4 février 2015 • Entretien •
Ancien ministre de la Défense de Jacques Chirac (1995-1997), Charles Millon est à l’origine de la suppression du service militaire qui fut entérinée ensuite par la gauche. Il évoque le débat autour de la création d’un nouveau service national, demandé par des élus de gauche comme de droite et qui devrait être évoqué par François Hollande jeudi, lors de sa conférence de presse.
Souhaitez-vous le retour d’un service national en France ?
Si l’objectif est d’aider à l’éducation des jeunes Français – qu’ils soient d’origine immigrée ou non –, cela doit se passer davantage dans les familles, dans les mouvements d’éducation populaire ou dans les écoles plutôt qu’à travers un service qui serait à reconstituer. L’Education nationale, en racontant l’histoire de France, doit déjà permettre de renforcer les liens entre les Français et leur pays. Cela me paraît plus sage que d’inventer un système qu’on n’arrivera pas à mettre en œuvre.

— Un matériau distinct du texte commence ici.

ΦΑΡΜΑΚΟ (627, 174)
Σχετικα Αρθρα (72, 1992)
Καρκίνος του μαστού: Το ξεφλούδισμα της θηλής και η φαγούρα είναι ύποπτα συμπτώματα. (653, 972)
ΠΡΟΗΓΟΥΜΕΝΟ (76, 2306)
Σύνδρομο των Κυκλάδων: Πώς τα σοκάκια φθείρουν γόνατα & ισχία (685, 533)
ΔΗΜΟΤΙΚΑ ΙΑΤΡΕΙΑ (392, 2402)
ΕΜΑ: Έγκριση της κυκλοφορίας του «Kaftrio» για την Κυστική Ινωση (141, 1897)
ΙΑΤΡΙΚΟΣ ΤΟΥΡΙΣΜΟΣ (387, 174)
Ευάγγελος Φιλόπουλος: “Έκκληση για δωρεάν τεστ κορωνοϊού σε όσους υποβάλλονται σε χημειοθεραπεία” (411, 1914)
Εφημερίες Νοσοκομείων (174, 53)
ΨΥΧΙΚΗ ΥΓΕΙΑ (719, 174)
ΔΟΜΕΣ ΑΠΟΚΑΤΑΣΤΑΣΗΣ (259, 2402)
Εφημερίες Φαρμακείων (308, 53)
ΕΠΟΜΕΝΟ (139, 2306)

Faut-il redonner à cet engagement un caractère militaire ?
Ce service ne peut pas être militaire. Cela me parait difficile à mettre en œuvre, sinon impossible. Et il n’y a plus aucun pays au monde, en dehors de ceux en situation de guerre ou qui ont des régimes totalitaires, qui aient encore un service militaire.

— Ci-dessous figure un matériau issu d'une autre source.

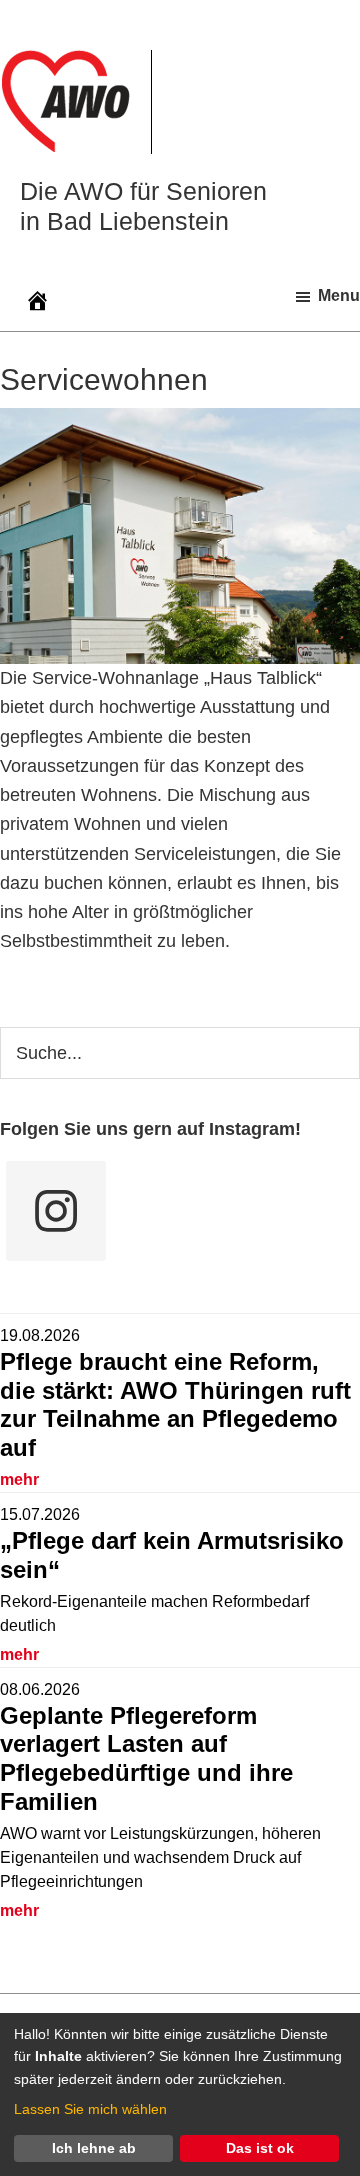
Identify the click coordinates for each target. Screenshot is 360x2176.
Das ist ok (260, 2148)
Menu (339, 295)
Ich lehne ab (94, 2148)
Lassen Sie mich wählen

Certains nostalgiques peuvent regretter le brassage social que permettait le service militaire…
Ceux qui disent cela ne connaissent pas le problème. Quand on a supprimé le service militaire, 15% des appelés issus du bas de l’échelle sociale étaient déjà exemptés parce qu’ils ne parlaient pas suffisamment bien français et n’avaient pas de formation suffisante. Les 15% de l’échelle du haut étaient peu inquiétés car ils pouvaient obtenir des postes importants dans l’armée. Donc le brassage… Je dis cela d’autant plus qu’à l’époque où j’ai été nommé ministre de la Défense, j’étais très favorable à la conscription. Mais après trois mois de travail, on a constaté que le service militaire coûtait extrêmement cher et qu’il faisait obstacle à la mise en œuvre d’une armée professionnelle.
Cette réforme a-t-elle été difficile à mener ?
Non. Mais on aurait voulu mettre en place une plus grande réserve militaire, de plusieurs centaines de milliers de personnes, comme aux Etats-Unis. On aurait également espéré qu’un service civique puisse se développer parallèlement mais avec le changement de gouvernement en 1997, cela n’a pas été possible.
Faut-il néanmoins aller plus loin que le service civique en place depuis 2010 ?
Le service civique peut avoir des formes extrêmement multiples. Il y a des dizaines, des centaines, des milliers d’initiatives qui peuvent être prises. On peut nettoyer les forêts ou réhabiliter des vieux bâtiments. Certains préfèreront rester dans leur village, d’autres aller à l’étranger. Que l’Etat permette aux jeunes de poursuivre un idéal et que la collectivité publique créée les conditions pour porter cela me paraitrait plus intelligent.
Doit-on rendre ce service obligatoire ?
C’est impossible ! S’il était obligatoire, quelles seraient les sanctions infligées à ceux qui ne le font pas ? Allons-nous les mettre en prison ? Ce serait aberrant. Même les différents responsables associatifs ne voudraient pas de jeunes qui viennent travailler contre leur gré.
Faut-il indemniser ce service ?
Il faut voir cela au cas par cas. Certains voudront être indemnisés pour préparer la suite de leurs études, d’autres préfèreront vivre la pure aventure et ne rechercheront pas forcément une rémunération. La France a la maladie de vouloir toujours instaurer quelque chose d’unique, uniformisé à tous et qui s’avérera en fait inadapté à 95% des personnes.